[[ DOCUMENT TEXT open ]]
Adaptable workflows and facilities can help operators respond to changing market needs and fulfill small-batch or high-variability orders. An automated order-picking system should be able to support seasonal or short-run products, as well as the traditional offerings of a given factory.
For example, GEODIS, UPS, and XPO Logistics have turned to robot rentals to support workers during the holiday rush. Their warehouses hold on to collaborative order-picking and mobile robots while demand is high and workers are overburdened by orders, then return them when they’re no longer needed.
With a system like this, if a warehouse finds that its new order-picking and mobile robots are unnecessary, it’s not difficult to scale back a deployment. If they are needed after the holiday rush, it’s similarly easy to keep these systems working throughout the year.
Designers and integrators should remember that current production needs won’t necessarily stay stable. Warehouse owners and managers typically want to avoid locking their facilities into certain workflows with inflexible or non-scalable decisions.
2. Plan around picking robot limitations
While order-picking robots can offer a range of advantages, they also struggle in some comparisons with human workers. When implementing or reviewing a picking system, warehouse managers should identify challenge areas that may require specialized robots or processes.
Attendees at the ICRA 2019 event watch the FetchIt! Mobile Manipulation Challenge. Image: Fetch Robotics
Some picking robots can struggle with unusually shaped goods. Others will have trouble operating in unstructured environments. Depending on robot type, item weight may be an issue.
For example, while autonomous mobile robots (AMRs) with grippers exist, their uses are typically limited by their low maximum payload — often 10kg (22 lb.) at most. These mobile manipulators may be able to completely automate the picking process for lighter items, but will need to rely on human operators to pick heavier ones.
Warehouses that purchase AMRs may want to invest in a variety of robots with maximum payloads to handle orders of varying weights.
3. Know when to use collaborative robots
While some have seen fully automated order picking as the ultimate goal of warehouse robotics, no one automated solution can currently replace a floor worker.
Some steps of the picking process can easily be fully automated. Others may require the use of both cobots and human workers, or people using heavy equipment.
For instance, collaborative robot arms and gripper might not be fast or precise enough for the desired level of throughput. Or, a particular end-of-arm tool might not be appropriate for different types of products, such as plastic-wrapped apparel, cosmetics bottles, or fragile food items.
While cobots can offer the most flexibility in terms of handling multiple tasks and typically integrate better into existing workflows, they may not be useful in all situations.
4. Design obstacle-free order-picking workspaces
Robots, even those equipped with advanced navigation and machine vision technology, can be slowed down by inefficient workspace design or obstacles.
Managers may need to redesign certain areas or workspaces to ensure robots have the best possible work environment. Simulation software can help in modeling and setting up processes.
Site policies that keep aisles and walkways clear can also help, and safety assessments are crucial. If a warehouse implements cobot arms or AMRs, workers should be trained to stay aware of their surroundings and out of their way. While these robots are designed to work near people, a collision with a worker or piece of heavy equipment can easily cause injury or damage the cobot.
[[ DOCUMENT TEXT closed ]]
[[ DATA SECTION open ]]
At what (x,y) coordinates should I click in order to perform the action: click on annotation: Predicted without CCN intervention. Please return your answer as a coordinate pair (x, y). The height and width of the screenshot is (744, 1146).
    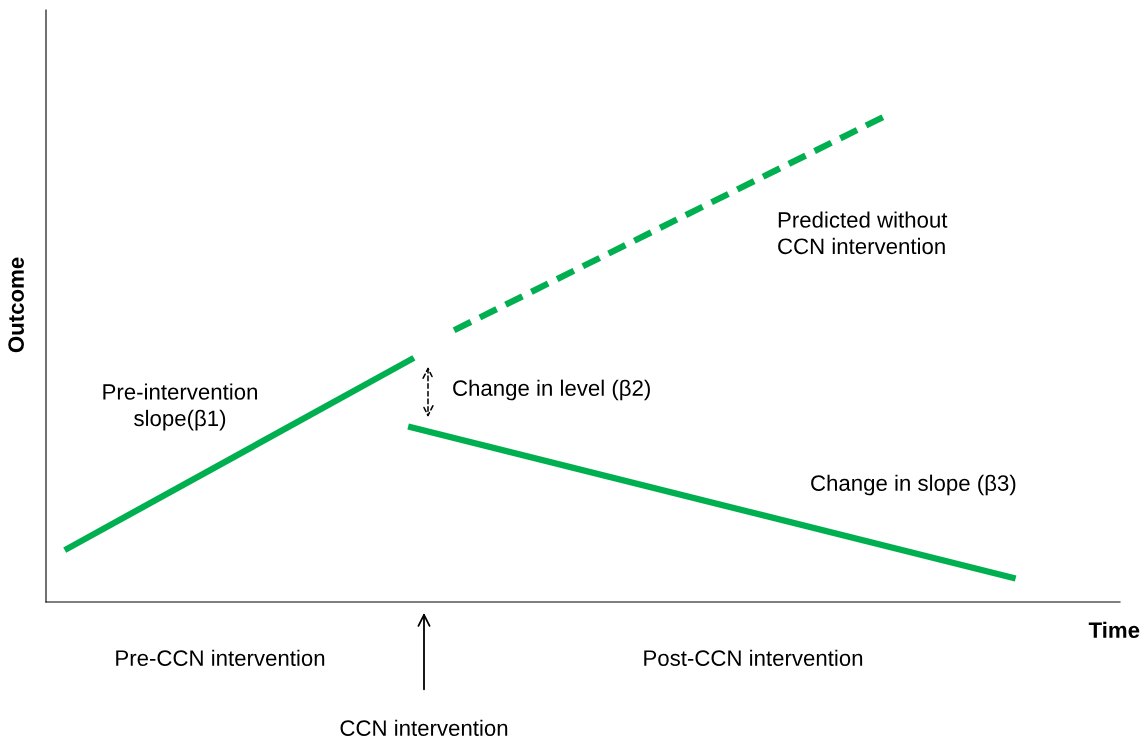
[[ DATA SECTION closed ]]
TASK SET ->
**A.** From the order-picking robots article, output the passage starting with "With a system" and going on through "robots or processes.", word for word.
**B.** Write the next part of the order-picking robots article, picking up after its final sentence.

ANSWERS FOR EACH ITEM ->
**A.**
With a system like this, if a warehouse finds that its new order-picking and mobile robots are unnecessary, it’s not difficult to scale back a deployment. If they are needed after the holiday rush, it’s similarly easy to keep these systems working throughout the year.
Designers and integrators should remember that current production needs won’t necessarily stay stable. Warehouse owners and managers typically want to avoid locking their facilities into certain workflows with inflexible or non-scalable decisions.
2. Plan around picking robot limitations
While order-picking robots can offer a range of advantages, they also struggle in some comparisons with human workers. When implementing or reviewing a picking system, warehouse managers should identify challenge areas that may require specialized robots or processes.

**B.**
5. Prepare for integration with IT and existing systems
Factory managers should prepare to integrate a new automated order-picking system with existing warehouse management systems and equipment. Where possible, it should build on top of current warehouse and IT workflows.
For example, it may make sense to take advantage of existing equipment and workflows by only partially automating picking. Many factories that want to implement automated systems will already use existing equipment like forklifts that can pick and transport large or unwieldy items. While heavy-duty mobile robots could replace these forklifts, it may be more practical to continue using them alongside automated systems.
GEODIS partner Vecna’s Autonomous Pallet Truck travels alongside a human co-worker. Source: Vecna Robotics
A warehouse in this situation could purchase AMRs to work with human operators in picking smaller items, and reserve robot forklifts for products the AMRs can’t handle.
6. Provide on-site training
IT staff, site managers and floor workers will all need training in how to work with the new picking system. IT staff, for example, will need to know the basics of troubleshooting any new robots or automated data-collection systems. Floor workers, even if they don’t engage directly with the auto picking system, will probably need training in how to work with and around cobots.
Some sites may also need to hire additional skilled staff to operate and maintain elements of the automated picking system. Warehouses that purchase robots, for example, may need to bring on technicians to perform basic maintenance or help program and test new robots.
Optimizing a site’s automated order-picking system
Low unemployment rates and rising demand have warehouses turning to automated systems. When implemented well, they can improve throughput and boost efficiency. However, it’s also possible to suffer from common pitfalls that can prevent these systems from running as well as they could.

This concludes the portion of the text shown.